▶ **RECORD EXCERPTS**:
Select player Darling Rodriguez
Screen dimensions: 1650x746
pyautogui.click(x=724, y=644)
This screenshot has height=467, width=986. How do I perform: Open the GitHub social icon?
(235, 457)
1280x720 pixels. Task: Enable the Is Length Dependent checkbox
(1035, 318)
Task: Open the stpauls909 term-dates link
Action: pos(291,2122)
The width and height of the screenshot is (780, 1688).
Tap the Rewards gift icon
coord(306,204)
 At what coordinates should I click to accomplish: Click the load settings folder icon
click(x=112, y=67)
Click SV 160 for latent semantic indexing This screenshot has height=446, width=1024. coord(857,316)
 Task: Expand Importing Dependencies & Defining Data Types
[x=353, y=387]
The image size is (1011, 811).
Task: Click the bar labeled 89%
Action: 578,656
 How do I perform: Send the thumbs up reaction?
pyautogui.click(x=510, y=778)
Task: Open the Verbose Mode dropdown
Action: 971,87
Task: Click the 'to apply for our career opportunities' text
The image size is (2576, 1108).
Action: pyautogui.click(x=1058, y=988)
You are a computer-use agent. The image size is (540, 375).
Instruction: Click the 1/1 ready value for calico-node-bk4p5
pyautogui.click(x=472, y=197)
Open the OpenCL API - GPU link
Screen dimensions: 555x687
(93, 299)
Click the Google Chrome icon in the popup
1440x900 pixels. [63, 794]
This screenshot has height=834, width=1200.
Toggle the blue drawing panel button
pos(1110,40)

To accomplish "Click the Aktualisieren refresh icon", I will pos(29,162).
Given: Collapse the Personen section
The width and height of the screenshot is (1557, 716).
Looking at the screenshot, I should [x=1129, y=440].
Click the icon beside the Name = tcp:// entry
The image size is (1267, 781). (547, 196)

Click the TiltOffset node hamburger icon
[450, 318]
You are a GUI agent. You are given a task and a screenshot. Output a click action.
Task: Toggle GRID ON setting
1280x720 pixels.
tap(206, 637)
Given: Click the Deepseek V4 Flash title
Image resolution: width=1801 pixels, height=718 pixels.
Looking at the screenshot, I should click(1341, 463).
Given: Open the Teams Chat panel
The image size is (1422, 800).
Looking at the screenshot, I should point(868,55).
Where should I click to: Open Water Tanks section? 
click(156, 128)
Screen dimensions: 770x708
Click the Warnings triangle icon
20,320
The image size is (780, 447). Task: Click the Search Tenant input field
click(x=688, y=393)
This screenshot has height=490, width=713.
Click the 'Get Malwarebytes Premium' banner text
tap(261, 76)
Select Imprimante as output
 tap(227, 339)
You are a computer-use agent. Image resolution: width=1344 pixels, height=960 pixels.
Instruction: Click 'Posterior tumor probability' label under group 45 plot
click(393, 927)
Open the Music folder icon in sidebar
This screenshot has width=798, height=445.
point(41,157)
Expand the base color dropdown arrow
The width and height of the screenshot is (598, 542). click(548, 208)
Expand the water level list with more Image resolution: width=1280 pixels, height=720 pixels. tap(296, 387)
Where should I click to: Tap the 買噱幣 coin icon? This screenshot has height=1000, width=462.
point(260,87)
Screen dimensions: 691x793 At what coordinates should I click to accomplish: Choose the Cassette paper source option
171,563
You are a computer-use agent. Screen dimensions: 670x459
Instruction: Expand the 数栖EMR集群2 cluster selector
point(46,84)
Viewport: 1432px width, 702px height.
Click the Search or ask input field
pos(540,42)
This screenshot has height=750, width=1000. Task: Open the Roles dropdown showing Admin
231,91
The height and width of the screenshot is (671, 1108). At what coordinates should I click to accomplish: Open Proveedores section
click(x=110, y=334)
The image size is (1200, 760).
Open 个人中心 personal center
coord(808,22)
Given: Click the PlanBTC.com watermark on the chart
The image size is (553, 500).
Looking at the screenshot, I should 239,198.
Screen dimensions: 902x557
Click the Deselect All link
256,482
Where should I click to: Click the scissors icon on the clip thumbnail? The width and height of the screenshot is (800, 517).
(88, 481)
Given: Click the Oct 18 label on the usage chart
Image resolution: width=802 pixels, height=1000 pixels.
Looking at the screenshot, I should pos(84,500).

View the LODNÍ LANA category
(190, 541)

▶ **TASK DETAILS**:
Each record above is to be given again without any change to its wording.

▶ **EXERCISE ANSWER**:
Select player Darling Rodriguez
Screen dimensions: 1650x746
pyautogui.click(x=724, y=644)
This screenshot has height=467, width=986. How do I perform: Open the GitHub social icon?
(235, 457)
1280x720 pixels. Task: Enable the Is Length Dependent checkbox
(1035, 318)
Task: Open the stpauls909 term-dates link
Action: pos(291,2122)
The width and height of the screenshot is (780, 1688).
Tap the Rewards gift icon
coord(306,204)
 At what coordinates should I click to accomplish: Click the load settings folder icon
click(x=112, y=67)
Click SV 160 for latent semantic indexing This screenshot has height=446, width=1024. coord(857,316)
 Task: Expand Importing Dependencies & Defining Data Types
[x=353, y=387]
The image size is (1011, 811).
Task: Click the bar labeled 89%
Action: 578,656
 How do I perform: Send the thumbs up reaction?
pyautogui.click(x=510, y=778)
Task: Open the Verbose Mode dropdown
Action: 971,87
Task: Click the 'to apply for our career opportunities' text
The image size is (2576, 1108).
Action: pyautogui.click(x=1058, y=988)
You are a computer-use agent. The image size is (540, 375).
Instruction: Click the 1/1 ready value for calico-node-bk4p5
pyautogui.click(x=472, y=197)
Open the OpenCL API - GPU link
Screen dimensions: 555x687
(93, 299)
Click the Google Chrome icon in the popup
1440x900 pixels. [63, 794]
This screenshot has height=834, width=1200.
Toggle the blue drawing panel button
pos(1110,40)

To accomplish "Click the Aktualisieren refresh icon", I will pos(29,162).
Given: Collapse the Personen section
The width and height of the screenshot is (1557, 716).
Looking at the screenshot, I should [x=1129, y=440].
Click the icon beside the Name = tcp:// entry
The image size is (1267, 781). (547, 196)

Click the TiltOffset node hamburger icon
[450, 318]
You are a GUI agent. You are given a task and a screenshot. Output a click action.
Task: Toggle GRID ON setting
1280x720 pixels.
tap(206, 637)
Given: Click the Deepseek V4 Flash title
Image resolution: width=1801 pixels, height=718 pixels.
Looking at the screenshot, I should click(1341, 463).
Given: Open the Teams Chat panel
The image size is (1422, 800).
Looking at the screenshot, I should point(868,55).
Where should I click to: Open Water Tanks section? 
click(156, 128)
Screen dimensions: 770x708
Click the Warnings triangle icon
20,320
The image size is (780, 447). Task: Click the Search Tenant input field
click(x=688, y=393)
This screenshot has height=490, width=713.
Click the 'Get Malwarebytes Premium' banner text
tap(261, 76)
Select Imprimante as output
 tap(227, 339)
You are a computer-use agent. Image resolution: width=1344 pixels, height=960 pixels.
Instruction: Click 'Posterior tumor probability' label under group 45 plot
click(393, 927)
Open the Music folder icon in sidebar
This screenshot has width=798, height=445.
point(41,157)
Expand the base color dropdown arrow
The width and height of the screenshot is (598, 542). click(548, 208)
Expand the water level list with more Image resolution: width=1280 pixels, height=720 pixels. tap(296, 387)
Where should I click to: Tap the 買噱幣 coin icon? This screenshot has height=1000, width=462.
point(260,87)
Screen dimensions: 691x793 At what coordinates should I click to accomplish: Choose the Cassette paper source option
171,563
You are a computer-use agent. Screen dimensions: 670x459
Instruction: Expand the 数栖EMR集群2 cluster selector
point(46,84)
Viewport: 1432px width, 702px height.
Click the Search or ask input field
pos(540,42)
This screenshot has height=750, width=1000. Task: Open the Roles dropdown showing Admin
231,91
The height and width of the screenshot is (671, 1108). At what coordinates should I click to accomplish: Open Proveedores section
click(x=110, y=334)
The image size is (1200, 760).
Open 个人中心 personal center
coord(808,22)
Given: Click the PlanBTC.com watermark on the chart
The image size is (553, 500).
Looking at the screenshot, I should 239,198.
Screen dimensions: 902x557
Click the Deselect All link
256,482
Where should I click to: Click the scissors icon on the clip thumbnail? The width and height of the screenshot is (800, 517).
(88, 481)
Given: Click the Oct 18 label on the usage chart
Image resolution: width=802 pixels, height=1000 pixels.
Looking at the screenshot, I should pos(84,500).

View the LODNÍ LANA category
(190, 541)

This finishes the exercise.